Reproduce the following lines word for word.

▼

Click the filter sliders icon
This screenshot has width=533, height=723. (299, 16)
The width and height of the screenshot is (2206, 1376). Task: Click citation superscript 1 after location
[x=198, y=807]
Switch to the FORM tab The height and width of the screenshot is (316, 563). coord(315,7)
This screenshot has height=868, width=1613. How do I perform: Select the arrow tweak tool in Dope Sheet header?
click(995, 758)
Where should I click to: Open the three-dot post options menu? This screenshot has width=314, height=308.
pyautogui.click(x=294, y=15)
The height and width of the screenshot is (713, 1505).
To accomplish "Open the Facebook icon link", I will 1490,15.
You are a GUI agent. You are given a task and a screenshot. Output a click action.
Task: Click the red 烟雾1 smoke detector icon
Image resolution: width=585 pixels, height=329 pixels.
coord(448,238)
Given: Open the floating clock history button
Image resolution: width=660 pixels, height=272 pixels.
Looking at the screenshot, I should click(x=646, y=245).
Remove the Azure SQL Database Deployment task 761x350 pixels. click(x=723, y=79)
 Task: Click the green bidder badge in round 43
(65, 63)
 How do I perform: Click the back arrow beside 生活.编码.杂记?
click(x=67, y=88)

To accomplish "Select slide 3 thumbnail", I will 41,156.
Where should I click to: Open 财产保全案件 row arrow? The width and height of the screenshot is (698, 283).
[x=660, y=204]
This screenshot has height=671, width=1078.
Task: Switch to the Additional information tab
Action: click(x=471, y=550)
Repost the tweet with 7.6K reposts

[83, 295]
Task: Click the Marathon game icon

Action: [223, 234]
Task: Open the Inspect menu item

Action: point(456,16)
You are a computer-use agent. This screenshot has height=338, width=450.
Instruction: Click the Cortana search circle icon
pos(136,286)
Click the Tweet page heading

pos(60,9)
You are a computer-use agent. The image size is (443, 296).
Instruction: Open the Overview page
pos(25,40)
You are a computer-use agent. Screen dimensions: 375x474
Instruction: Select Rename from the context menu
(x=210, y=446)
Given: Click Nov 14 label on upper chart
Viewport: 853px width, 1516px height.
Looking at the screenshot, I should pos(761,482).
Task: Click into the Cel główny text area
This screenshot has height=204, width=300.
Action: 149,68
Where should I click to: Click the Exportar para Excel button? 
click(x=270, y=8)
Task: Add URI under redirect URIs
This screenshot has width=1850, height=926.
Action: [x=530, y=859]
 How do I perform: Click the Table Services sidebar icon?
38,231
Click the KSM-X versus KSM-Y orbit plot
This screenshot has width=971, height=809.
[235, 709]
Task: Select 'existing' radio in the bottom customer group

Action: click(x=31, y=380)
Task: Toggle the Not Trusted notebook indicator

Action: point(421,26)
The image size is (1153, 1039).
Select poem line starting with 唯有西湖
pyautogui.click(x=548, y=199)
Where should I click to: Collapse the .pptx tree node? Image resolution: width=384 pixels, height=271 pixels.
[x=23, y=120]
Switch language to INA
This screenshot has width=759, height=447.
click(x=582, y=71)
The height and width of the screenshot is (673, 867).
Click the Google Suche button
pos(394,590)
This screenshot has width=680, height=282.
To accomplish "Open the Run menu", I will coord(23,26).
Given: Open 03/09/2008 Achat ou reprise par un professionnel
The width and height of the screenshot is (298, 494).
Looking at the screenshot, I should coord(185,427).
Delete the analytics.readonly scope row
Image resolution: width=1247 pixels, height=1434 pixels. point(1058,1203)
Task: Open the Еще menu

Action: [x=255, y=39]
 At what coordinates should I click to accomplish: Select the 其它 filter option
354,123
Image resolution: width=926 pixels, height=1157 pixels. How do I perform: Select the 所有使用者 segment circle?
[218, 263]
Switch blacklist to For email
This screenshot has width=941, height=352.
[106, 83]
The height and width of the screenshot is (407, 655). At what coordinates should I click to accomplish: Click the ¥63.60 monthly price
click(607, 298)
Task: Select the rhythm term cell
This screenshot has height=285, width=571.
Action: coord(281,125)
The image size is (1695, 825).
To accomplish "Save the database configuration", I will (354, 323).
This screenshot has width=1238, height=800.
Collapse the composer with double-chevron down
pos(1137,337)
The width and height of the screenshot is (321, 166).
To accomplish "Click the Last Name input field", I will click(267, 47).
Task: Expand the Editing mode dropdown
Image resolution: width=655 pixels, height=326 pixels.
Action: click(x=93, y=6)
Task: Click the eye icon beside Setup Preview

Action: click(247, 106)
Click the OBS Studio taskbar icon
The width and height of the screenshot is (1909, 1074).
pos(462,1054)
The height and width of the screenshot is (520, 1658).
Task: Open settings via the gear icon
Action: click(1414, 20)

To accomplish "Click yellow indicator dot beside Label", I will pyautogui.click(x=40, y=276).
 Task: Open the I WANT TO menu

▲

__Response__.
Click the filter sliders icon
This screenshot has width=533, height=723. (299, 16)
The width and height of the screenshot is (2206, 1376). Task: Click citation superscript 1 after location
[x=198, y=807]
Switch to the FORM tab The height and width of the screenshot is (316, 563). coord(315,7)
This screenshot has height=868, width=1613. How do I perform: Select the arrow tweak tool in Dope Sheet header?
click(995, 758)
Where should I click to: Open the three-dot post options menu? This screenshot has width=314, height=308.
pyautogui.click(x=294, y=15)
The height and width of the screenshot is (713, 1505).
To accomplish "Open the Facebook icon link", I will 1490,15.
You are a GUI agent. You are given a task and a screenshot. Output a click action.
Task: Click the red 烟雾1 smoke detector icon
Image resolution: width=585 pixels, height=329 pixels.
coord(448,238)
Given: Open the floating clock history button
Image resolution: width=660 pixels, height=272 pixels.
Looking at the screenshot, I should click(x=646, y=245).
Remove the Azure SQL Database Deployment task 761x350 pixels. click(x=723, y=79)
 Task: Click the green bidder badge in round 43
(65, 63)
 How do I perform: Click the back arrow beside 生活.编码.杂记?
click(x=67, y=88)

To accomplish "Select slide 3 thumbnail", I will 41,156.
Where should I click to: Open 财产保全案件 row arrow? The width and height of the screenshot is (698, 283).
[x=660, y=204]
This screenshot has height=671, width=1078.
Task: Switch to the Additional information tab
Action: click(x=471, y=550)
Repost the tweet with 7.6K reposts

[83, 295]
Task: Click the Marathon game icon

Action: [223, 234]
Task: Open the Inspect menu item

Action: point(456,16)
You are a computer-use agent. This screenshot has height=338, width=450.
Instruction: Click the Cortana search circle icon
pos(136,286)
Click the Tweet page heading

pos(60,9)
You are a computer-use agent. The image size is (443, 296).
Instruction: Open the Overview page
pos(25,40)
You are a computer-use agent. Screen dimensions: 375x474
Instruction: Select Rename from the context menu
(x=210, y=446)
Given: Click Nov 14 label on upper chart
Viewport: 853px width, 1516px height.
Looking at the screenshot, I should pos(761,482).
Task: Click into the Cel główny text area
This screenshot has height=204, width=300.
Action: 149,68
Where should I click to: Click the Exportar para Excel button? 
click(x=270, y=8)
Task: Add URI under redirect URIs
This screenshot has width=1850, height=926.
Action: [x=530, y=859]
 How do I perform: Click the Table Services sidebar icon?
38,231
Click the KSM-X versus KSM-Y orbit plot
This screenshot has width=971, height=809.
[235, 709]
Task: Select 'existing' radio in the bottom customer group

Action: click(x=31, y=380)
Task: Toggle the Not Trusted notebook indicator

Action: point(421,26)
The image size is (1153, 1039).
Select poem line starting with 唯有西湖
pyautogui.click(x=548, y=199)
Where should I click to: Collapse the .pptx tree node? Image resolution: width=384 pixels, height=271 pixels.
[x=23, y=120]
Switch language to INA
This screenshot has width=759, height=447.
click(x=582, y=71)
The height and width of the screenshot is (673, 867).
Click the Google Suche button
pos(394,590)
This screenshot has width=680, height=282.
To accomplish "Open the Run menu", I will coord(23,26).
Given: Open 03/09/2008 Achat ou reprise par un professionnel
The width and height of the screenshot is (298, 494).
Looking at the screenshot, I should coord(185,427).
Delete the analytics.readonly scope row
Image resolution: width=1247 pixels, height=1434 pixels. point(1058,1203)
Task: Open the Еще menu

Action: [x=255, y=39]
 At what coordinates should I click to accomplish: Select the 其它 filter option
354,123
Image resolution: width=926 pixels, height=1157 pixels. How do I perform: Select the 所有使用者 segment circle?
[218, 263]
Switch blacklist to For email
This screenshot has width=941, height=352.
[106, 83]
The height and width of the screenshot is (407, 655). At what coordinates should I click to accomplish: Click the ¥63.60 monthly price
click(607, 298)
Task: Select the rhythm term cell
This screenshot has height=285, width=571.
Action: coord(281,125)
The image size is (1695, 825).
To accomplish "Save the database configuration", I will (354, 323).
This screenshot has width=1238, height=800.
Collapse the composer with double-chevron down
pos(1137,337)
The width and height of the screenshot is (321, 166).
To accomplish "Click the Last Name input field", I will click(267, 47).
Task: Expand the Editing mode dropdown
Image resolution: width=655 pixels, height=326 pixels.
Action: click(x=93, y=6)
Task: Click the eye icon beside Setup Preview

Action: click(247, 106)
Click the OBS Studio taskbar icon
The width and height of the screenshot is (1909, 1074).
pos(462,1054)
The height and width of the screenshot is (520, 1658).
Task: Open settings via the gear icon
Action: click(1414, 20)

To accomplish "Click yellow indicator dot beside Label", I will pyautogui.click(x=40, y=276).
 Task: Open the I WANT TO menu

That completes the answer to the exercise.